Congratulations, Buffy Summers, she thought to herself. Somewhere along the line, you’ve acquired a sexual imagination. And then Spike put his hand between her legs, and she didn’t think any more after that.
He felt so good, like the cool side of the pillow in the middle of a bad dream. One muscled arm was under her neck; his leg was thrown over one of hers, and he was studying her with a thoughtful little half-frown as he touched her, as if he’d never seen a woman quite like her before. His long artist’s fingers were slow and sure and felt as if he’d just dipped them in cool water. Against them, she could feel her own heat lapping and building and sucking at itself. A big part of her wanted to grab him and take him and get the waiting over with. Another big part of her liked the wait.
He kept touching her, his fingers like salve soothing away a burn that keeps coming back stronger. His lips were traveling over her forehead, her cheeks, her eyelids. He bent his head and licked the perspiration from her neck. “God, you’re burning up,” he muttered. “I can feel you – there’s a furnace beneath your skin. How can you live with so much heat?”
“Please,” she gasped, because it was too much – the burn between her thighs, the soft sexy words, the all-too-experienced nibbling just beneath her ear. “Just do it, okay?”
He laughed against her skin. “Patience, Slayer,” he said, and slid two fingers inside her. “We never stopped for breath the other night. I want to take my time now.”
“What are you talking about?” she snapped irritably, arching into his hand. “You don’t breathe, you idiot. And are you forgetting that it took all night?”
“More than one road to Rome, princess,” he said, and drove another finger into her. “Why start the trip all over again, when you can just keep driving instead?”
She snarled at him, but her heart wasn’t in it. She was almost there, almost to the top of the hill, and if he kept doing that … thing … with his thumb …
“Oh, God,” she said, and took the jump with her eyes open, staring straight into his. “Oh, Jesus, Spike.”
“Keep going,” he urged her, and before she could blink he’d dragged her up the hard muscled length of him and slid her effortlessly onto his lap, replacing his fingers with his cock before she’d registered the loss. His hands clamped around her hips, lifting and settling her until she took up the rhythm herself. “There you go. Oh, bloody hell.”
It’s not size with a vampire, she thought fuzzily, still in free fall and only dimly aware of his hands on her breasts. It’s … endurance. Oh, Christ.
“There you go,” he was murmuring. “There you go, Buffy, there you go. You’re going to cut me in half, you’re so bloody tight. Oh, fuck. Fuckin’ A.”
“Kiss me,” she gasped. “Kiss me again. Please?” And then she was underneath him, and everybody stopped talking in favor of the Big Body Slam, the brutal strain and yearn and grind of raw elemental sex that didn’t change the fact that his lips on hers were unbearably tender.
Eventually, he shifted his weight to one side, for which she was grateful – even if he didn’t need to breathe, she did.
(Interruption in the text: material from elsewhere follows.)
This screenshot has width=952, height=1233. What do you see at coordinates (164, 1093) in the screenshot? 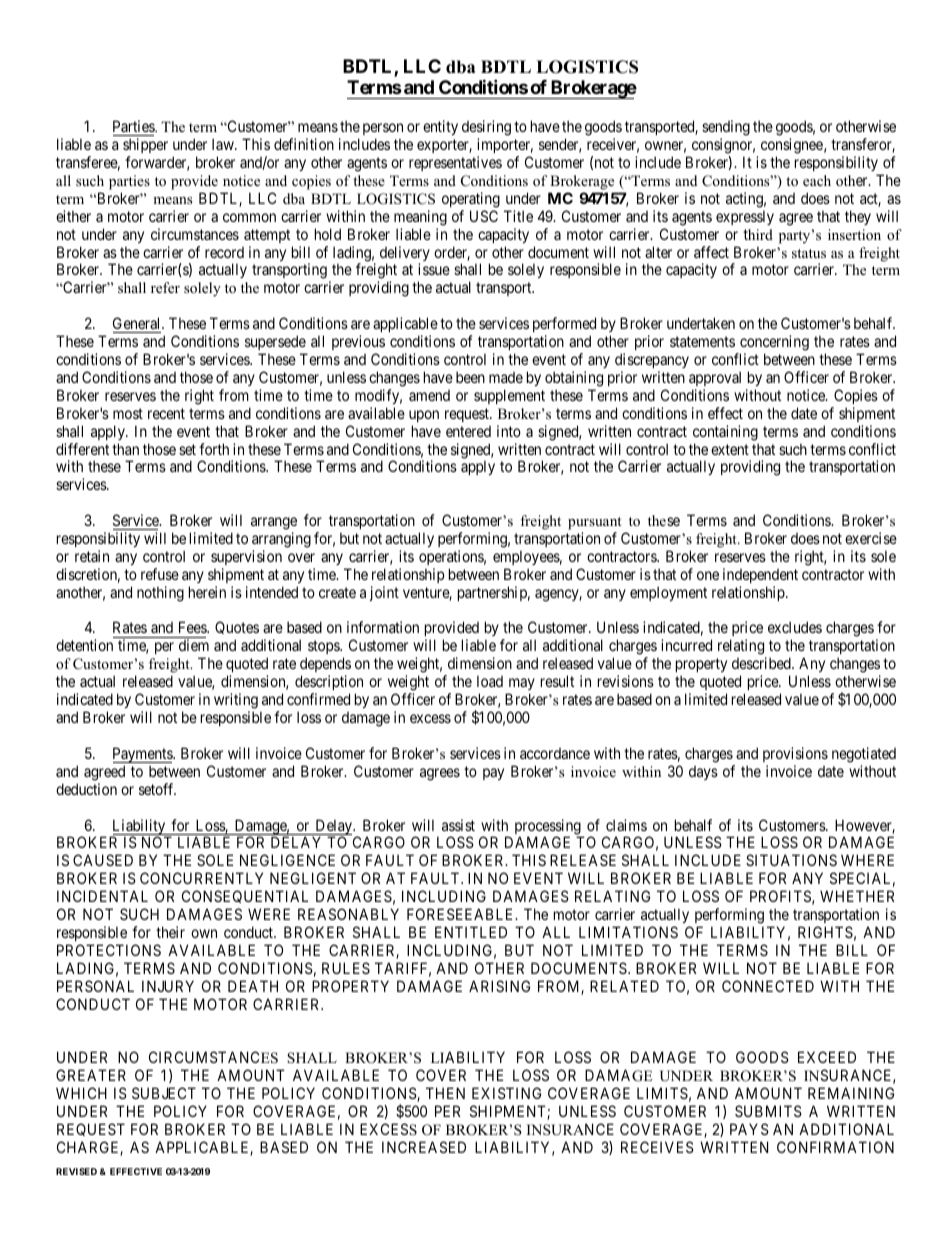
I see `SUBJECT` at bounding box center [164, 1093].
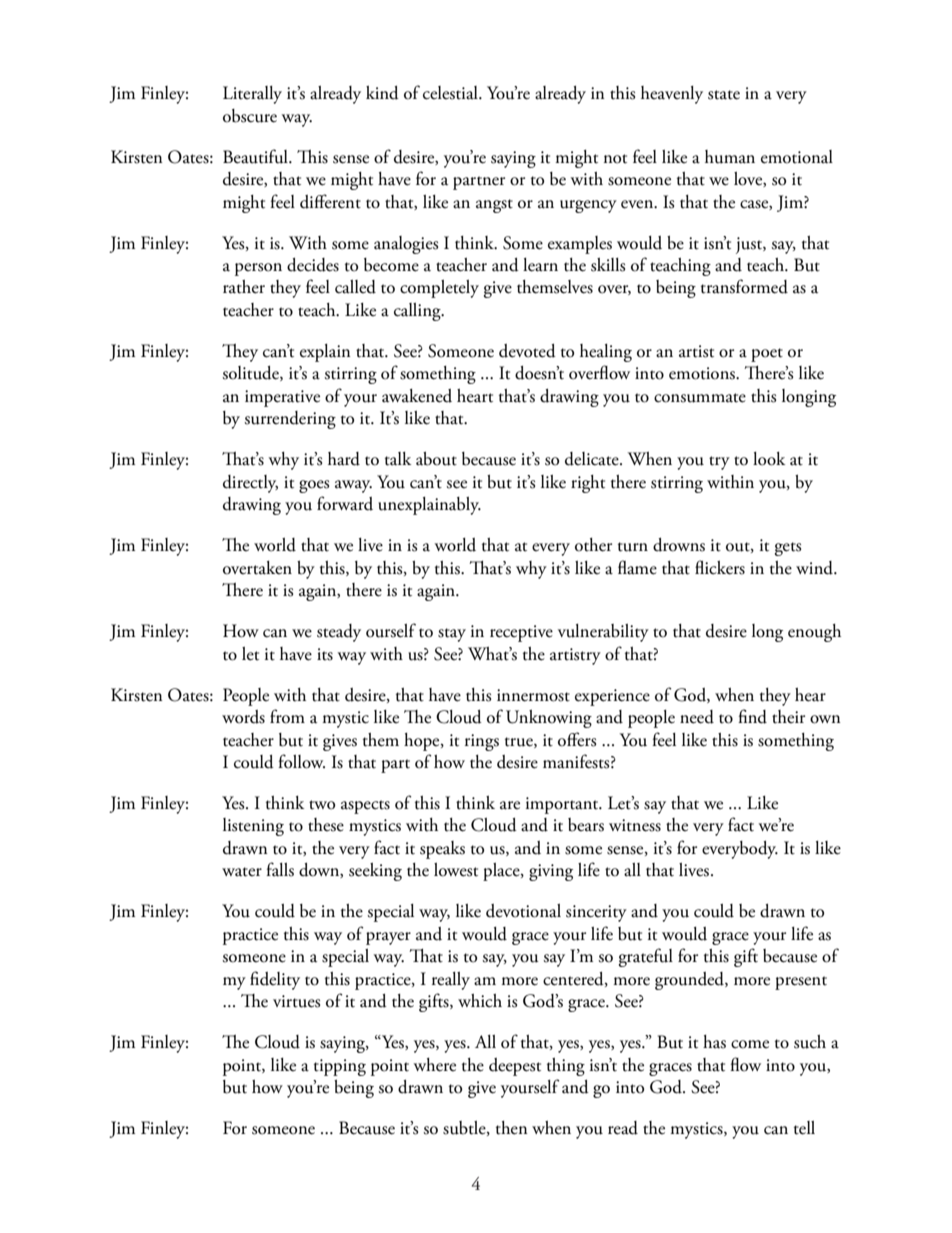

Buffy reached down and flipped Grandma’s afghan over the two of them, and they lay companionably for a few minutes, listening to the light rain that had started sometime in the middle of their own personal storm. Finally, Spike broke the silence.
“Willow’s in the house,” he said. “Might be hard to explain in the morning. Do you want me to leave?”
Silence hung heavy in the room. Buffy felt him shift, as if he were about to get up. Oh, for God’s sake, Buffy, have some balls about this, she thought, suddenly irritable with herself, and grabbed his arm.
“No, of course not,” she said, and kept hanging on even though it was hard to meet his eyes. “Stay. Please. I want you to.”
“Right, then,” he said, and swept her back against him. In seconds, she was dreaming.